The ESCO model was developed to recoup the savings from implementing more energy efficient strategies onto commercial and industrial properties. ESCOs have four fundamental operational features. First, an ESCO guarantees energy savings and/or the provision of the same level of energy service at a lower cost through the implementation of an energy efficiency project. This performance guarantee can revolve around the actual flow of energy savings from a project, stipulate that the energy savings will be sufficient to repay monthly debt service costs for an efficiency project, or ensure that the same level of energy service at a reduced cost. Second, the compensation of the ESCO is directly tied to the energy savings achieved and therefore performance. Third, an ESCO typically directly finances, or assists in arranging financing, for the installation of the efficiency or energy project to be implemented by providing a savings guarantee.

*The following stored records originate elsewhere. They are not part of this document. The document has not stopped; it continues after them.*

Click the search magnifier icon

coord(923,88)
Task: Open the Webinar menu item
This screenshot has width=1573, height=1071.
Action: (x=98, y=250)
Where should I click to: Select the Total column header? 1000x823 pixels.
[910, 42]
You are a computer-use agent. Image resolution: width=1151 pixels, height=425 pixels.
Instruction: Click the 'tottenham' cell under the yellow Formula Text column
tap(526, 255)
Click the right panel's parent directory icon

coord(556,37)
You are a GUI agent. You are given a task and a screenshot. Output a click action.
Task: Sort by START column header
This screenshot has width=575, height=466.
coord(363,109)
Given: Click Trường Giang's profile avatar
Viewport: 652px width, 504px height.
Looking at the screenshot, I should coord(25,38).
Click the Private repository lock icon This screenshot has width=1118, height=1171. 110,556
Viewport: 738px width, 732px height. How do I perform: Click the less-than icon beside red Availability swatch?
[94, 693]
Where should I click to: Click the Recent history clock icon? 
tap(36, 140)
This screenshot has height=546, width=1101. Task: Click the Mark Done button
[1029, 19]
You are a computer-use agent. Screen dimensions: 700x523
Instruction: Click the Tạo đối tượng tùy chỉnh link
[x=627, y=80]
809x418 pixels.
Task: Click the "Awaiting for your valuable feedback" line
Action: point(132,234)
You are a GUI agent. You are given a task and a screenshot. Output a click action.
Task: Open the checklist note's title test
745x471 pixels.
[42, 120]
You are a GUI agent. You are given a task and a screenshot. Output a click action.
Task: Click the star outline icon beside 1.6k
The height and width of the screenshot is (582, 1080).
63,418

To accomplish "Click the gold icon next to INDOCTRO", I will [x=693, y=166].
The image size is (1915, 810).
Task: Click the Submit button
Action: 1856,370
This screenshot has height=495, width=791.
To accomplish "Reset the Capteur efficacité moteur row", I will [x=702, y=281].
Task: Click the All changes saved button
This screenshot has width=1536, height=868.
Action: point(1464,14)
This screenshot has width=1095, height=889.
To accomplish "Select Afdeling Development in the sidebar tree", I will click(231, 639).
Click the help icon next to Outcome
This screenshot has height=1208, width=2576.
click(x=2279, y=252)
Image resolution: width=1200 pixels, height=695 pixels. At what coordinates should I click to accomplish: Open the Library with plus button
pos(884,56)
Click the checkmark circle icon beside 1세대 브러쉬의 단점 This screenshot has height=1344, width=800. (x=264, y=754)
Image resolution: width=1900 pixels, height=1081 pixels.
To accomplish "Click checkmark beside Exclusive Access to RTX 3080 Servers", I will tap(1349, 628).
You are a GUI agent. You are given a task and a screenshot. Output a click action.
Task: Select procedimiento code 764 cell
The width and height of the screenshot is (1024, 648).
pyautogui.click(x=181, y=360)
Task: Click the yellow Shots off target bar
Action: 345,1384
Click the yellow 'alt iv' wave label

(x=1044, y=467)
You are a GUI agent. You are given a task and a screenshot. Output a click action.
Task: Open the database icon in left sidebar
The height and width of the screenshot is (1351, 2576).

Last, but not least, an ESCO tends to retain an on-going operational role in measuring and verifying the savings over the financing term. Broadly, the ESCO model can be especially attractive to those considering structural rehabilitation of existing buildings that also focus on energy efficiency retrofits.
In order to employ the ESCO model, a commercial or residential property owner must establish an energy performance contract (EPC) with an energy service company (ESCO), which can range from small and medium-sized enterprises to larger multi-national corporations. The ESCO is then responsible for developing, implementing, and financing (or arranging financing) for the energy efficiency project. In all instances, the ESCO starts by performing an in-depth analysis of the property, sometimes at risk, designing an energy efficient solution, installing the required elements, and maintaining the system to ensure energy savings during the payback period. These energy cost savings are often used to pay back the initial capital investment over a 5- to 20-year period or reinvested into the building to allow for additional capital upgrades that may otherwise have been unfeasible. If the project does not provide returns on the investment, the ESCO is often responsible to for assuming the difference.
The Greenworks Loan Fund is designed to mirror the process of other real estate loans, except that it offers a below-market interest rate (3%-7%) and it finances only those aspects of a project that improve energy efficiency: mechanical systems, lighting, onsite renewable energy, combined heat and power, and appropriate construction materials and building operation practices. In that way, the Greenworks Loan Fund can support energy efficiency projects based on the ESCO model, providing that it meets the 25% energy reduction requirement.
Brazil has examples of guarantee mechanisms to promote energy efficiency activities through an ESCO model. One example is the Guarantee Fund for Competitivity Promotion (FGPC), which is managed by the Brazilian National Development Bank and guarantees, in part, the credit risk exposure of financial institutions to small and medium-sized businesses.